Friday, June 5, 2020

Movie Reviews: The Invisible Man (2020)

The Invisible Man
directed by Leigh Whannell
This movie is a retelling/reboot of the original old Hollywood movie based on the H.G. Wells sci-fi story of the same name. It takes place in modern times. 

The biggest difference is that whereas the original movie and story were both parables about an arrogant male scientist fooling around with subjects better left to God and causing suffering to himself and others as a result, this story incarnation makes it clear that the arrogant scientist in question was already a bad man who enjoyed dominating people, especially women.

Invisibility didn't drive him insane or make him worse. It just gave him additional tools to use. This film is primarily an extended lecture on why and how domestic abuse, particularly gaslighting, is a bad thing.

I think that everyone should already know this. I don't mind message films but felt that this one, despite being entertaining, was a little heavy-handed and literal in its approach. The horror is not the invisibility but the fact that the man is controlling, bullying, condescending, dismissive, contemptuous and capable of violence when challenged. 

I'm no physicist but if someone or something is invisible then that would seem to indicate to me that the spectrum of light which is visible to humans is either passing through the object completely or being bent around it. So to me that would mean that the person would be blind. Dunno. I will need to look more into it.
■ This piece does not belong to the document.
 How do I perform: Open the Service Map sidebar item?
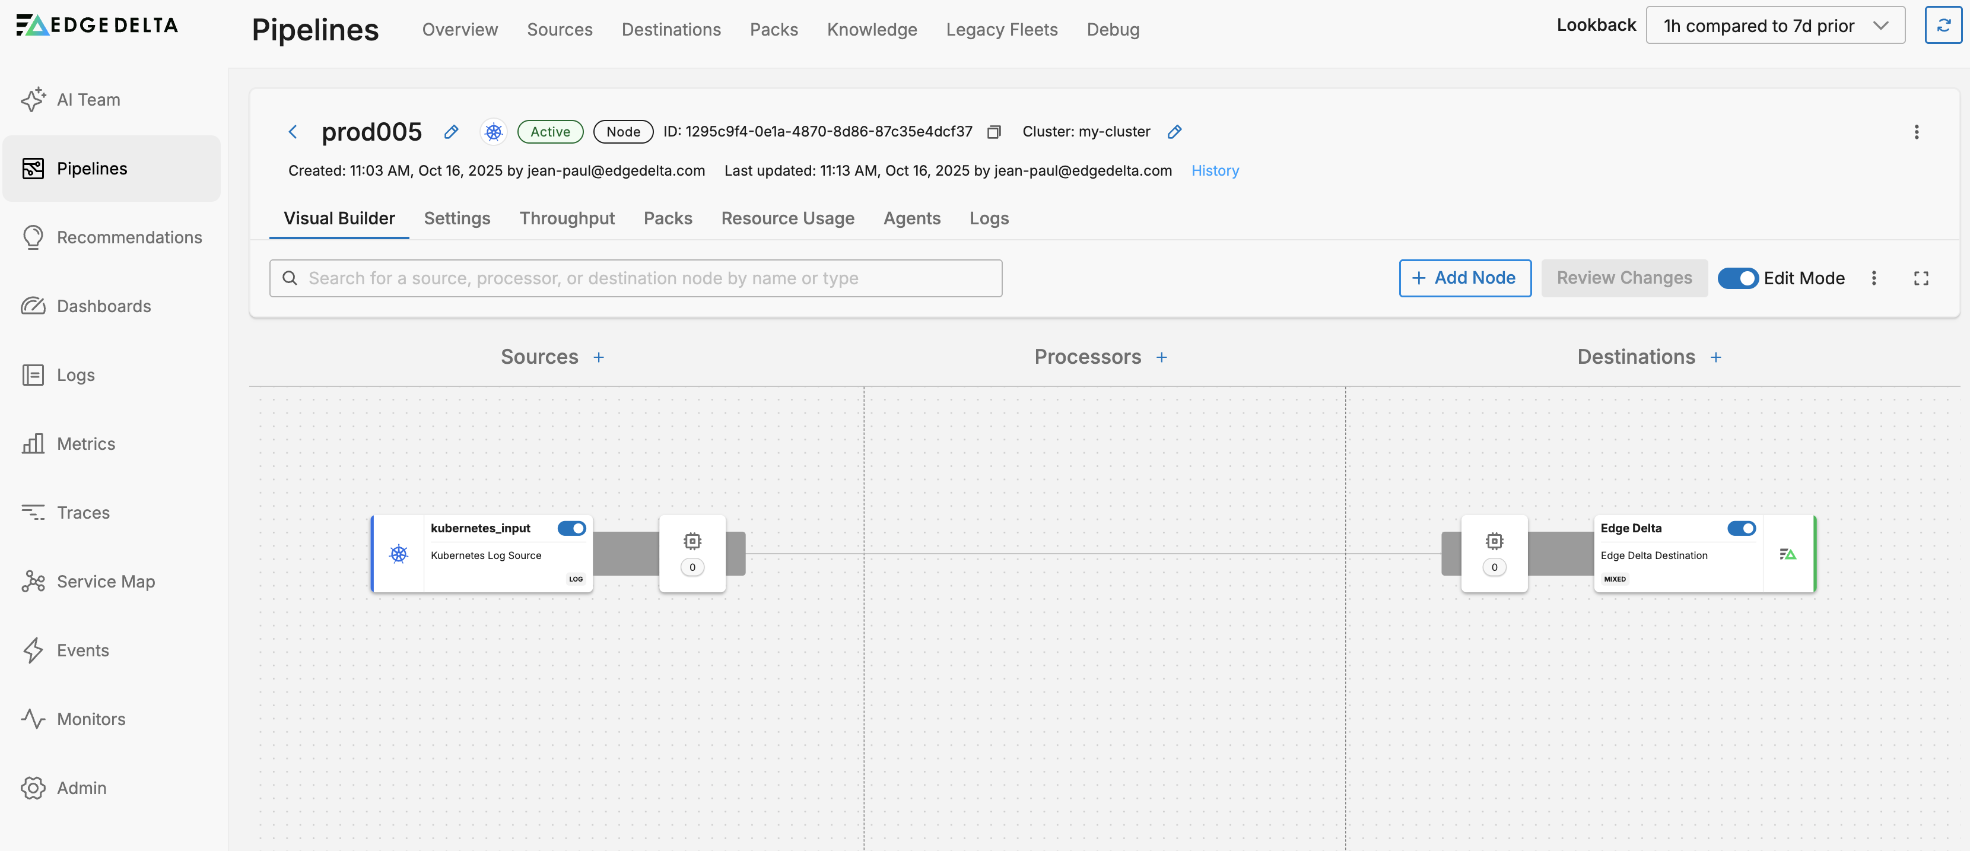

The movie opens with a mousy woman, Cecilia Kass (Elisabeth Moss) escaping the home of her rich genius optics engineer boyfriend Adrian Griffin (Oliver Jackson-Cohen). I say escape because Adrian is apparently not the sort of man who will take kindly to a Dear John email or meekly accept a "We need to talk" short unpleasant one way discussion. 
No, if Adrian plants his flag anywhere then that territory or person belongs to him and that is that. So Cecilia drugs him, takes a few of her things, and hightails it for the road. 

Unfortunately she sets off the home alarm. It's a close call but Cecilia is picked up by her sister, Emily (Harriet Dyer), just as she's almost caught by an enraged Adrian. Emily is one of those smug irritating people often found in horror movies who demand long detailed explanations from the hero/heroine just as the monster has almost caught up. Honey I love you madly but right now shut the **** up and move your a$$!!

Instead of staying with her sister , in part because Adrian knows where Emily lives, Cecilia elects to stay with her childhood friend, police officer James Lanier (Aldis Hodge-MC Ren from Straight Outta Compton) and his daughter Sydney (Storm Reid). James and Cecilia are just friends, nothing more.

As Cecilia slowly fitfully recovers from what she describes as a long period of emotional, psychological and physical torment, she learns that Adrian has killed himself. Adrian's body was found by his brother and lawyer Tom (Michael Dorman). Adrian left Cecilia $5 million in his will, to be paid out over a number of years. Well that is good news. Cecilia can help set up Sydney's college fund and stop mooching off James. 

Things are looking up until Cecilia starts to experience some strange things. Doors are open or unlocked that she knows she closed or locked. Cecilia faints at a job interview. 

Not only did someone remove all of her architectural plans from her portfolio, the doctors later inform her that she was having a bad reaction to an overdose of the same drug she gave to Adrian.  

She sees footprints in her room and finds the drug bottle that she dropped during her escape in her bathroom. Cecilia comes to believe that Adrian faked his death and discovered a way to become invisible. She believes that Adrian is still harassing her. She expresses her beliefs in a meeting with Tom and James. Well that doesn't go over too well with either man. And things get worse for Cecilia, much worse.

People who have been unfortunate enough to wind up with abusive spouses or special riders might well recognize a lot of of such tactics in this movie, especially gaslighting and isolation. The special effects are good, not great. The slight Moss is not dispatching grown men with ease. She is deglamorized/desexualized for most of the film's run time. Those narrative choices give this movie a trenchant timely realism. It has a few things to say about how the very dominance and success which attracts some women to some men can often hide some uglier traits. 

It wasn't quite what I was looking for but it was powerful. This film doesn't mind setting things up slowly and spending long camera shots seemingly looking at nothing. It might take a while for the viewer, to, like Cecilia, realize that something's amiss. And that's the point.